→ **TASK BRIEF**:
Your answer should be the lines below from the one with "Mobot EUR 1.649,- inkl. MwSt. (801, 1334)" to the one with "akku (260, 2281)", both included, given again exactly and with nothing added.

[Stored records]
== Segment start ==
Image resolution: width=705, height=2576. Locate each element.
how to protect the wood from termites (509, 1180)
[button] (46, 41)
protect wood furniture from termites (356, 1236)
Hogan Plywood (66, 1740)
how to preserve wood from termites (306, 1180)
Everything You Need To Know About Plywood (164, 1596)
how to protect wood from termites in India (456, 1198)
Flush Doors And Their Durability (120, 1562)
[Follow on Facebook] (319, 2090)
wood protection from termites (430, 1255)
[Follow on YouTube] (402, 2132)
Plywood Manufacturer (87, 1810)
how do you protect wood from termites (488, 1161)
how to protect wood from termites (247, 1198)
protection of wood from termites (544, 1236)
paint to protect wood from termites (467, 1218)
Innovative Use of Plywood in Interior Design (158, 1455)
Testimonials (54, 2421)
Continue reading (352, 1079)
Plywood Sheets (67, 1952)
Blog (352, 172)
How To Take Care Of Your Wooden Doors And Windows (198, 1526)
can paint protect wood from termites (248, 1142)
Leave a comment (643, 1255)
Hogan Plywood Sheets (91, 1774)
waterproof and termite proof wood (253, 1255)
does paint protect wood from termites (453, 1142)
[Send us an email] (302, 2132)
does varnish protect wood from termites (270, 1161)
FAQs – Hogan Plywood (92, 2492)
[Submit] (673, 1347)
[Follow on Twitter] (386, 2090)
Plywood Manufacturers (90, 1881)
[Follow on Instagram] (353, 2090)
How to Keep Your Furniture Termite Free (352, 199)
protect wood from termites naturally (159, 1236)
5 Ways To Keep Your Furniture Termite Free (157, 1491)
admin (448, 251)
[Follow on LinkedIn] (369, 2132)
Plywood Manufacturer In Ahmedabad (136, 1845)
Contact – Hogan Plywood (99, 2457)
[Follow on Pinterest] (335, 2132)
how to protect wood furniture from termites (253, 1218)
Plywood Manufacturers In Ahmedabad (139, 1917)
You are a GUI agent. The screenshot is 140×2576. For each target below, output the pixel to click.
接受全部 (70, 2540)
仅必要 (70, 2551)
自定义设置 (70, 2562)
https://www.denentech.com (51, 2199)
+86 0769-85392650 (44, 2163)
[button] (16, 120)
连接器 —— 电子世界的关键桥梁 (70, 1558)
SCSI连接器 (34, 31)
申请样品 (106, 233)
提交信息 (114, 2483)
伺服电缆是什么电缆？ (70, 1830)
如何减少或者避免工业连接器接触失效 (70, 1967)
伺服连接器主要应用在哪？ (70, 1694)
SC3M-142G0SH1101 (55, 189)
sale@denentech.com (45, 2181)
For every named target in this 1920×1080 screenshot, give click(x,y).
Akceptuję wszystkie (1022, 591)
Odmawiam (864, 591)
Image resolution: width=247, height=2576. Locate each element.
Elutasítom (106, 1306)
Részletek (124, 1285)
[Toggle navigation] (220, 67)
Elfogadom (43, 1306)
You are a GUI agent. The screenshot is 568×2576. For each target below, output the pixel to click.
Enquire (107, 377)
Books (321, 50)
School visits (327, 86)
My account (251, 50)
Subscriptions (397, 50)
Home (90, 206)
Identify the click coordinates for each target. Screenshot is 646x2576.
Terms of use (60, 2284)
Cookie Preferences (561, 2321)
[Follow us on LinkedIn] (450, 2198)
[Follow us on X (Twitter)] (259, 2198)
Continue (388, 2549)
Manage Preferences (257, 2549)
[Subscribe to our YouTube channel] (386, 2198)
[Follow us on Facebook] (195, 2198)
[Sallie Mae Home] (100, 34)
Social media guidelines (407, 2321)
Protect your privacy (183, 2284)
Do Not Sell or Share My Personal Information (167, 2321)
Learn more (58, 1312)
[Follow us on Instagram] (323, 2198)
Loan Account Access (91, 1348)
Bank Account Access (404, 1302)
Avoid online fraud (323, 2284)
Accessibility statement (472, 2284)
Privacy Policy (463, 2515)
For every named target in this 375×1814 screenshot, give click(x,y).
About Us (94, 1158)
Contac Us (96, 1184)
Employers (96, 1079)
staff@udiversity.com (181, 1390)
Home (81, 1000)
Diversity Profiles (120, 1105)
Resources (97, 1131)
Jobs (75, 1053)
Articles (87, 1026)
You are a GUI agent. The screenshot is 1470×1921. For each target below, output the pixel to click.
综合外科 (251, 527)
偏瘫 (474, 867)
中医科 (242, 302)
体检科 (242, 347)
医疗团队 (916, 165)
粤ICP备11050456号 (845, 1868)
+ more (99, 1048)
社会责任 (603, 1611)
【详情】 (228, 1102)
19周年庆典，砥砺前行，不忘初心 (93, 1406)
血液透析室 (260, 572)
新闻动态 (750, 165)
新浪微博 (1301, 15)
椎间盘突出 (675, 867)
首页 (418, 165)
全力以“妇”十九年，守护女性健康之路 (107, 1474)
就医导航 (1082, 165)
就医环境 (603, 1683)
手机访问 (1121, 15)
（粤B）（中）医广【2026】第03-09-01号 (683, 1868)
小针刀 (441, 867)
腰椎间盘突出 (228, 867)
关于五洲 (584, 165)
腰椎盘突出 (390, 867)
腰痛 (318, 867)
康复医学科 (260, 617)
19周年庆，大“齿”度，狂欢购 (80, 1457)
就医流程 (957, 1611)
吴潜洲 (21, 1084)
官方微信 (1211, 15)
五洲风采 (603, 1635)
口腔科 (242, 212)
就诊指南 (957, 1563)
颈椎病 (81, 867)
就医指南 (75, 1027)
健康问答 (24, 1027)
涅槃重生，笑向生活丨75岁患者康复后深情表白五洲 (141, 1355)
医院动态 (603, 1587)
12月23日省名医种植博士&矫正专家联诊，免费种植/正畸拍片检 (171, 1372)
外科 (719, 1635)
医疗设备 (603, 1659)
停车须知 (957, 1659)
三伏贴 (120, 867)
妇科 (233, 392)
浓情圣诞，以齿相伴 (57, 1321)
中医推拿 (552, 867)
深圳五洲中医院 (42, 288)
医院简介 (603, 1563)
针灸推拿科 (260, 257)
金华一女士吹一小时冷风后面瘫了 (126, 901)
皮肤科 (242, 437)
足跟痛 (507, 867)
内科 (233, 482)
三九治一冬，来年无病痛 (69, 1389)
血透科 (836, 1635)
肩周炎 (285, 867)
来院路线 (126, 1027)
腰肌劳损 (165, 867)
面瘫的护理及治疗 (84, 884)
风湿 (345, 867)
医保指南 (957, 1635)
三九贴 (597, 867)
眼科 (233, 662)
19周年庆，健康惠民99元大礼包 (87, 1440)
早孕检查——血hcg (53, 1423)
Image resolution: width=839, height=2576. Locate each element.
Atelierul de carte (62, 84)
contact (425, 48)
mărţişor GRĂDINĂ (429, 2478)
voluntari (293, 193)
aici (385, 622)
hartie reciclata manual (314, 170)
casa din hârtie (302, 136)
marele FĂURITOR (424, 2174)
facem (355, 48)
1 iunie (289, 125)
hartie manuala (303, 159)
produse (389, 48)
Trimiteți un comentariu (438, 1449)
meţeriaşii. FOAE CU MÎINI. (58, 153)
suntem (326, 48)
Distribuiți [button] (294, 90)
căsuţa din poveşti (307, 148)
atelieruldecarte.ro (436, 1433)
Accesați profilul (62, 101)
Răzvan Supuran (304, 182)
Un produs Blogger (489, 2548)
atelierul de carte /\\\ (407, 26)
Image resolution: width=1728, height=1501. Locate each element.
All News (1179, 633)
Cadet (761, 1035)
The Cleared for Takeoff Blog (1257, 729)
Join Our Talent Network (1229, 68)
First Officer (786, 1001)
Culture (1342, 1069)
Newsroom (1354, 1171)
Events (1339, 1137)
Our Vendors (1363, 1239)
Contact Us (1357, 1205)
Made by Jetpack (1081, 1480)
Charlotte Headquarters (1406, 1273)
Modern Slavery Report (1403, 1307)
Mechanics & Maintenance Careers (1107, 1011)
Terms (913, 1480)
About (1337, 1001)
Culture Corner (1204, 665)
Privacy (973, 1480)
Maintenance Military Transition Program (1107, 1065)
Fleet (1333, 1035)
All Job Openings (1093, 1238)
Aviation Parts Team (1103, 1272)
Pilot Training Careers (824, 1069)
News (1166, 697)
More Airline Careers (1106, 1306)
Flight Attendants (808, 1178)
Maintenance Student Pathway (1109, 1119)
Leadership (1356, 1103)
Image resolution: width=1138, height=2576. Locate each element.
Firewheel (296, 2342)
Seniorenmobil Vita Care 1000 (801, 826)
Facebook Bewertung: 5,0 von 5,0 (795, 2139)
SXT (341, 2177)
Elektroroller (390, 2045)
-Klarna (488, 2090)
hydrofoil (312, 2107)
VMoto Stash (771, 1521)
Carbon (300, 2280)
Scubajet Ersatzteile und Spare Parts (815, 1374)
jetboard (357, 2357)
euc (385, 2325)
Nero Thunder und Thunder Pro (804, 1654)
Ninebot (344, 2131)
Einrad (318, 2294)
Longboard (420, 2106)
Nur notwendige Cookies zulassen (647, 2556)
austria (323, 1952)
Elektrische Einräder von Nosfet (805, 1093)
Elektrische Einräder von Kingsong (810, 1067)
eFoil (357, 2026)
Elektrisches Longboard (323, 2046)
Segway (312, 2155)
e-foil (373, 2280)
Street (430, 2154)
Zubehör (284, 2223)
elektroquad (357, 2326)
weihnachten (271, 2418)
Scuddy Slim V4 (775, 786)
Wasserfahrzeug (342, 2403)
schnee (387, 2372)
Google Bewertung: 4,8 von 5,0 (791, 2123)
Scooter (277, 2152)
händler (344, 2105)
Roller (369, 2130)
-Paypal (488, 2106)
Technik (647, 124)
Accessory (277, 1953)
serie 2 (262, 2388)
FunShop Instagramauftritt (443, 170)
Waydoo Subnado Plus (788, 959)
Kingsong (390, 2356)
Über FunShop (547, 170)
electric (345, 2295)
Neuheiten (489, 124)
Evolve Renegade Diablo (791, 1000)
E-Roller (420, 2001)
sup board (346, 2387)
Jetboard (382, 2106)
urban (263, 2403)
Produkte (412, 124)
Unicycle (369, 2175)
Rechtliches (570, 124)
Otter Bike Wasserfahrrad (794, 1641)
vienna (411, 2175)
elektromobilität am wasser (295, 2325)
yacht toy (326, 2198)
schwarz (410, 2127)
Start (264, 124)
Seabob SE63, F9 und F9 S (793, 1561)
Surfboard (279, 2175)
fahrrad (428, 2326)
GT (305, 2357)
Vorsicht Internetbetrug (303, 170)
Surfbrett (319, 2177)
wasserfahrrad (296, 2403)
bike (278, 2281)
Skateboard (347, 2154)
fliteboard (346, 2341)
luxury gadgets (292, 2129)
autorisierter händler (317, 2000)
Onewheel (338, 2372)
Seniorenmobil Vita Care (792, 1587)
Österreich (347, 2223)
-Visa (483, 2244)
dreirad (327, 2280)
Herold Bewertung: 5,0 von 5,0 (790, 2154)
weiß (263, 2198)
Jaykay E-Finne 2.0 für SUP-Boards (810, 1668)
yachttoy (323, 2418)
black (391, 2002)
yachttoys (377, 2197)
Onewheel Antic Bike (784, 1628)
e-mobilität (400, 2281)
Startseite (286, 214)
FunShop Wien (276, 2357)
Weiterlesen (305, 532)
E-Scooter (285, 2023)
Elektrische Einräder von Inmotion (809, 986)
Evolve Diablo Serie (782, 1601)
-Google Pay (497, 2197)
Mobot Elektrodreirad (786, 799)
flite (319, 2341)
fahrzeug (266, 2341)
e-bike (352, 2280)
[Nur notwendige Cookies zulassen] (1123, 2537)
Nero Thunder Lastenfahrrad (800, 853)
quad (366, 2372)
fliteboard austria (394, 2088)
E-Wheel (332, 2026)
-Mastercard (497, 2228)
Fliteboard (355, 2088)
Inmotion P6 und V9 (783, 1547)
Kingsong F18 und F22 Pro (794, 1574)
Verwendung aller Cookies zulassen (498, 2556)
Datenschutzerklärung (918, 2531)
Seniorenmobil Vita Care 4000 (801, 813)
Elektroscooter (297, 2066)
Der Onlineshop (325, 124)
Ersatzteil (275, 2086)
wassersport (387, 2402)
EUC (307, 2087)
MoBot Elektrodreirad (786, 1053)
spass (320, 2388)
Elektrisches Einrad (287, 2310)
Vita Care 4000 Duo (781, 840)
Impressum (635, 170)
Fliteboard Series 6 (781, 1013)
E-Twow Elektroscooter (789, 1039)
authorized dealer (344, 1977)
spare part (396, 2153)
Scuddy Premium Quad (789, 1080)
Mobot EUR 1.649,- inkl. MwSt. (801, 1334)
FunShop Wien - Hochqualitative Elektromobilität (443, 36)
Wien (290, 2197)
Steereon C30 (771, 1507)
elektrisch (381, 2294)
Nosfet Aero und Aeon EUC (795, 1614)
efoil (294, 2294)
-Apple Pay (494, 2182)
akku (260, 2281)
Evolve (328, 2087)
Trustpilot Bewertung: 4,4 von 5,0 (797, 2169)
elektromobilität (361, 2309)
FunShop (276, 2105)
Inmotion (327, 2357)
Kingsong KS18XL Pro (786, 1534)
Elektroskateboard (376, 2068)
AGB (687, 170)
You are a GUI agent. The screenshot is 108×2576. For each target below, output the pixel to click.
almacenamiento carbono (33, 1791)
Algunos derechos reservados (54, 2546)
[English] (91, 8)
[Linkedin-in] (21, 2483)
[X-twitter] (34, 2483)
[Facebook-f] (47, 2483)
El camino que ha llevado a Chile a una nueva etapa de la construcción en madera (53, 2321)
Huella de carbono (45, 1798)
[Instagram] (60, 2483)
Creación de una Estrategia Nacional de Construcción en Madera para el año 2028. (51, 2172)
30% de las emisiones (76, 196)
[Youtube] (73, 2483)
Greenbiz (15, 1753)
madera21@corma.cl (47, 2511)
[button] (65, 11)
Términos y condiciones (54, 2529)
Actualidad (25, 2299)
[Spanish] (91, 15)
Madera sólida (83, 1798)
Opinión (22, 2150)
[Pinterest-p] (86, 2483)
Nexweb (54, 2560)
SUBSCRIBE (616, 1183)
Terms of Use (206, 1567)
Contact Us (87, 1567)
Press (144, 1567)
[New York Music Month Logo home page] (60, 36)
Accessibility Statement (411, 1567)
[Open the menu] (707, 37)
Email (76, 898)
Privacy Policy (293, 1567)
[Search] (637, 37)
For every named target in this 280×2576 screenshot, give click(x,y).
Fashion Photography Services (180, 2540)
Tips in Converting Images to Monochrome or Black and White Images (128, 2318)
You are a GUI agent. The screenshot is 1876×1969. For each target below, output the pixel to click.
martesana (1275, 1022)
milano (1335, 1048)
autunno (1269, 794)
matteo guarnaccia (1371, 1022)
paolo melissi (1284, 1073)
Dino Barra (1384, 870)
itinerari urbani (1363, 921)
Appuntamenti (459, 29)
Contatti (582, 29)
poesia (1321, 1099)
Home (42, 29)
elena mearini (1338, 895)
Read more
== Segment end ==
→ **EXERCISE RESPONSE**:
Mobot EUR 1.649,- inkl. MwSt. (801, 1334)
FunShop Wien - Hochqualitative Elektromobilität (443, 36)
Wien (290, 2197)
Steereon C30 (771, 1507)
elektrisch (381, 2294)
Nosfet Aero und Aeon EUC (795, 1614)
efoil (294, 2294)
-Apple Pay (494, 2182)
akku (260, 2281)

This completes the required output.